__Что нужно сделать__.
Воспроизведите без изменений фрагмент текста о Крупской, начиная со слов «Чем больше и» и заканчивая словами «будущих детских шлягеров.», включая их.

__Предложенный текст__.
Чем больше и чаще писала Крупская, тем строже относилась она ко всему ранее до нее сочиненному. Даже – Платоном сочиненному. Даже – Кантом. Не говоря уже о Марселе Прусте и Михаиле Булгакове. Их Крупская на старости  лет предложила запретить. Как уводящих от марксизма. Так же как запутавшегося в «буржуазных рифмах» Чуковского, сражение с «Крокодилом» которого разочарованная стилем писателя Надежда Константиновна затеяла в конце 20-х годов. «Крокодил» временно отступил, но устоял. Крупская же, искренне переживая за литературный вкус подрастающего поколения, так и не смогла членораздельно сформулировать низкосортность будущих детских шлягеров.

Она прожила ровно 70 лет. Скончалась сразу же после шумного юбилея. Многие, конечно, говорили, что ее отравил Сталин. От него был преподнесен аппетитный торт. Впрочем, угощение вскоре реабилитировали. Надежда Константиновна была просто нездорова. Устала. Много перенесла. Многое повидала. Многое передумала. Многое после себя оставила. Но главное унесла с собой – тайну упорного движения до упраздненных ориентиров.

__Исходные данные__.

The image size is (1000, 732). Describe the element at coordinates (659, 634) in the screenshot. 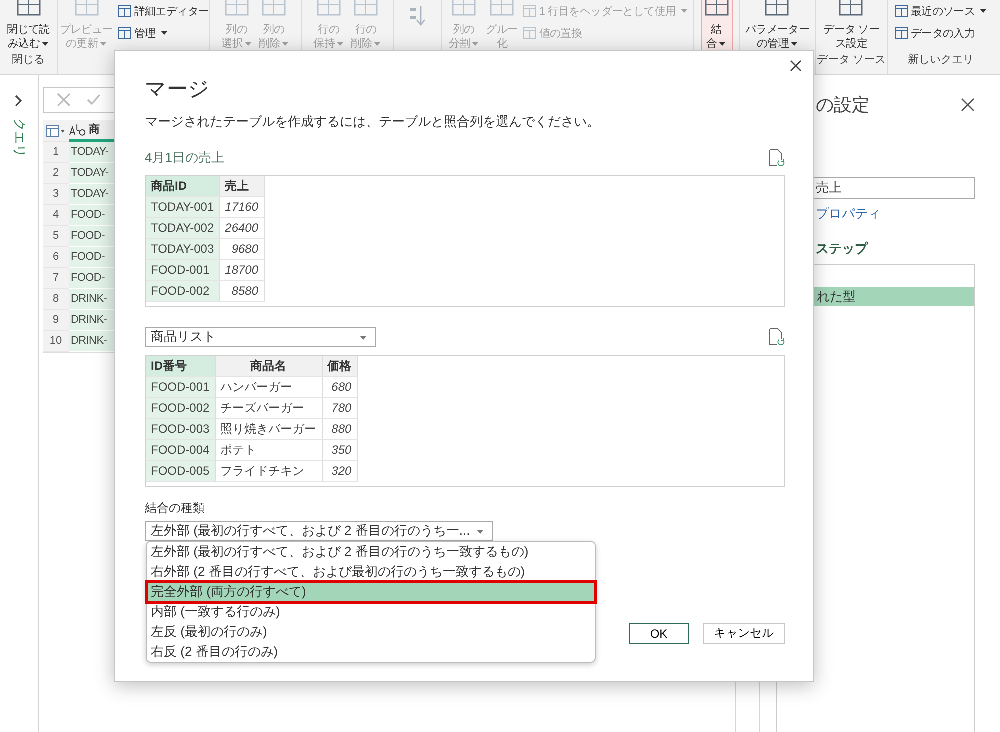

__Письменное решение__.
Чем больше и чаще писала Крупская, тем строже относилась она ко всему ранее до нее сочиненному. Даже – Платоном сочиненному. Даже – Кантом. Не говоря уже о Марселе Прусте и Михаиле Булгакове. Их Крупская на старости  лет предложила запретить. Как уводящих от марксизма. Так же как запутавшегося в «буржуазных рифмах» Чуковского, сражение с «Крокодилом» которого разочарованная стилем писателя Надежда Константиновна затеяла в конце 20-х годов. «Крокодил» временно отступил, но устоял. Крупская же, искренне переживая за литературный вкус подрастающего поколения, так и не смогла членораздельно сформулировать низкосортность будущих детских шлягеров.